-- START OF Selected extract --
The concern of this paper is on-line user-level scheduling, and an on-line user-level scheduler cannot always produce greedy execution schedules. In the on-line user-level scheduling problem, at each step i, we know the kernel schedule only up through step i, and we know of only those nodes in the dag that are ready or have previously been executed. Moreover, in analyzing the performance of on-line user-level schedulers, we need to account for scheduling overheads. Nevertheless, even though it is an on-line scheduler, and even accounting for all of its overhead, the non-blocking work stealer satisfies the same bound, to within a constant factor, as was shown in Theorem 2 for greedy execution schedules.

## 3 Non-blocking work stealing

In this section we describe our non-blocking implementation of the work-stealing algorithm. We first review the work-stealing algorithm [8], and then we describe our non-blocking implementation, which involves the use of a yield system call and a non-blocking implementation of the concurrent data structures. We conclude this section with an important "structural lemma" that is used in our analysis.

## 3.1 The work-stealing algorithm

In the work-stealing algorithm, each process maintains its own pool of ready threads from which it obtains work. A node in the computation dag is *ready* if all of its ancestors have been executed, and correspondingly, a thread is ready if it contains a ready node. Note that because all of the nodes in a thread are totally ordered, a thread can have at most one ready node at a time. A ready thread's ready node represents the next instruction to be executed by that thread, as determined by the current value of that thread's program counter. Each pool of ready threads is maintained as a double-ended queue, or *deque*, which has a bottom and a top. A deque contains only ready threads. If the deque of a process becomes empty, that process becomes a thief and steals a thread from the deque of a victim process chosen at random.

To obtain work, a process pops the ready thread from the bottom of its deque and commences executing that thread, starting with that thread's ready node and continuing in sequence, as determined by the control flow of the code being executed by that thread. We refer to the thread that a process is executing as the process's *assigned thread*. The process continues to execute nodes in its assigned thread until that thread invokes a synchronization action (typically via a call into the threads library). The synchronization actions fall into the following four categories, and they are handled as follows.
-- END OF Selected extract --
- What you will do
[1] List every term that the work-stealing text sets in italics.
[2] Continue the work-stealing text from the point where it ends.
-- START OF Material supplied --
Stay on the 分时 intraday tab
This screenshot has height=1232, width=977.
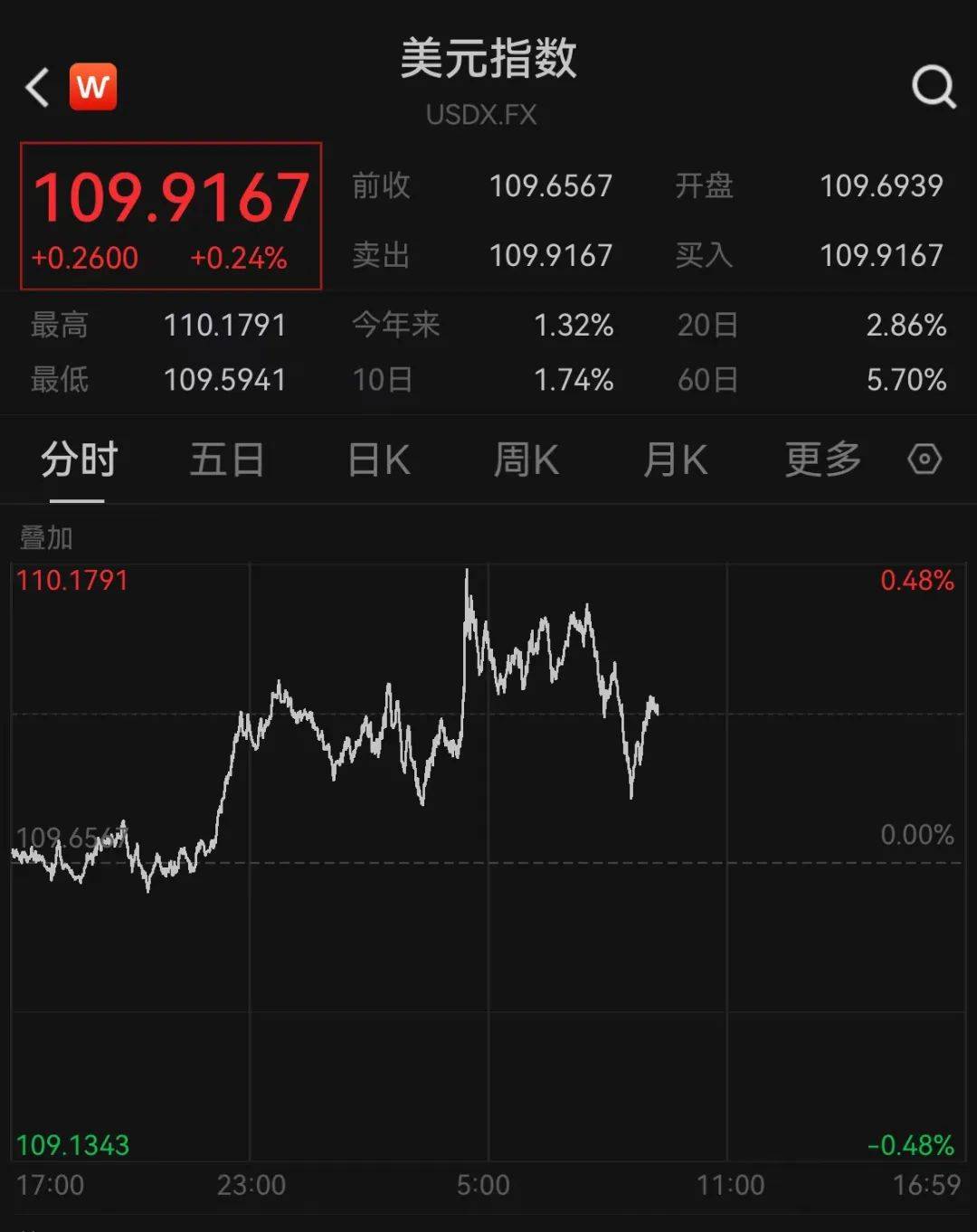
-- END OF Material supplied --
-- START OF Material supplied --
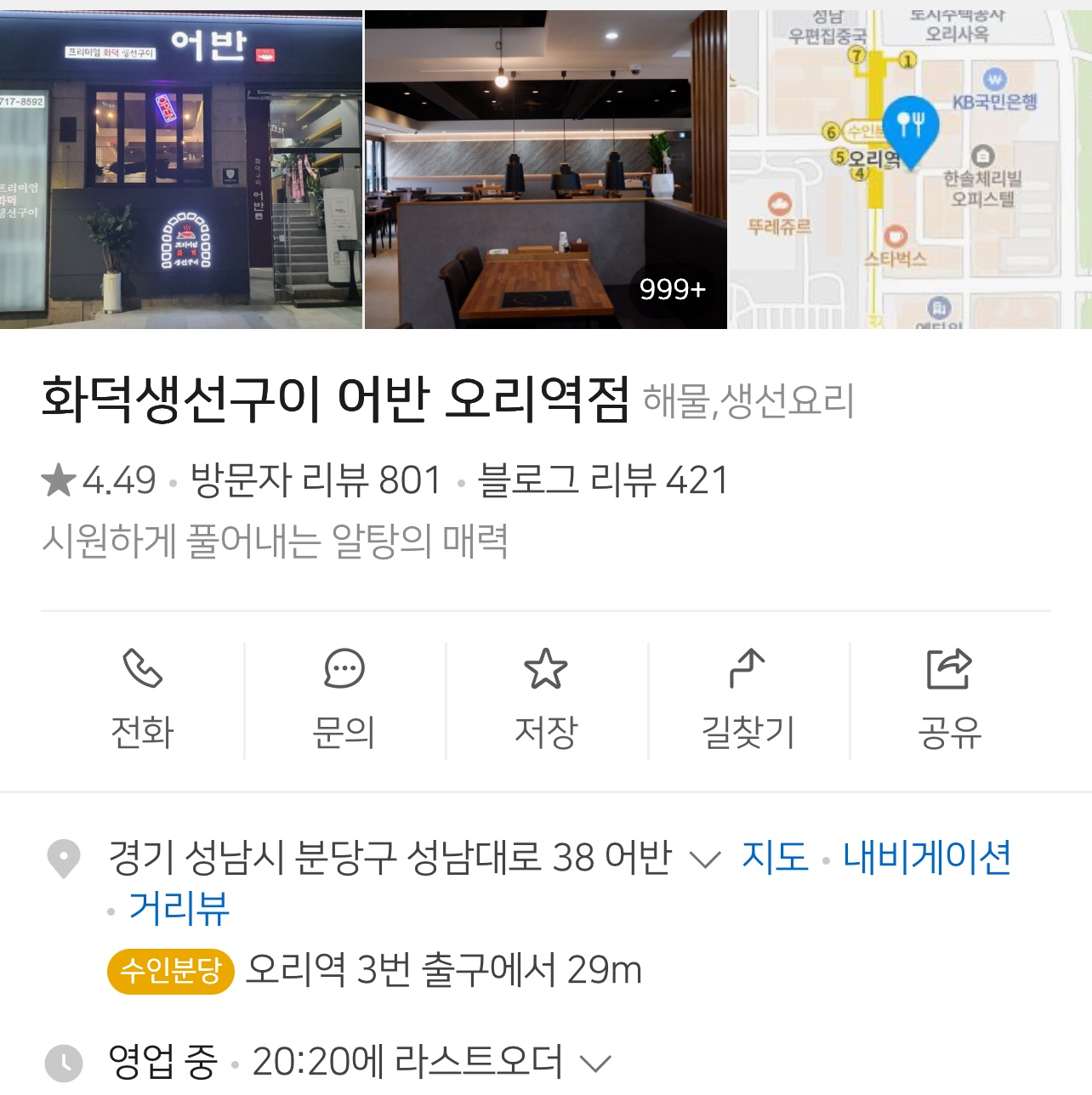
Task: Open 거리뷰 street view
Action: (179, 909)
-- END OF Material supplied --
- Outputs for the tasks
[1] ready, deque, assigned thread

[2]
- *Die:* When the process executes its assigned thread's last node, that thread dies. In this case, the process gets a new assigned thread by popping one off the bottom of its deque.
- **Block:** If the process reaches a node in its assigned thread that is not ready, then that thread blocks. For example, consider a process that is executing the root thread of Figure 1. If the process executes  $x_3$  and then goes to execute  $x_8$  before node  $x_5$  has been executed, then the root thread blocks. In this case, as in the case of the thread dying, the process gets a new assigned thread by popping one off the bottom of its deque.
- *Enable:* If the process executes a node in its assigned thread that causes another thread a thread that previously was blocked to be ready, then, of the two ready threads (the assigned thread and

the newly ready thread), the process pushes one onto the bottom of its deque and continues executing the other. That other thread becomes the process's assigned thread. For example, if the root thread of Figure 1 is blocked at  $x_8$ , waiting for  $x_5$  to be executed, then when a process that is executing the child thread finally executes  $x_5$ , the root thread becomes ready and the process performs one of the following two actions. Either it pushes the root thread on the bottom of its deque and continues executing the child thread at  $x_6$ , or it pushes the child thread on the bottom of its deque and starts executing the root thread at  $x_8$ . The bounds proven in this paper hold for either choice.

• Spawn: If the process executes a node in its assigned thread that spawns a child thread, then, as in the enabling case, of the two ready threads (in this case, the assigned thread and its newly spawned child), the process pushes one onto the bottom of its deque and continues executing the other. That other thread becomes the process's assigned thread. For example, when a process that is executing the root thread of Figure 1 executes  $x_2$ , the process performs one of the following two actions. Either it pushes the child thread on the bottom of its deque and continues executing the root thread at  $x_3$ , or it pushes the root thread on the bottom of its deque and starts executing the child thread at  $x_4$ . The bounds proven in this paper hold for either choice. The latter choice is often used [21, 22, 31], because it follows the natural depth-fi rst single-processor execution order.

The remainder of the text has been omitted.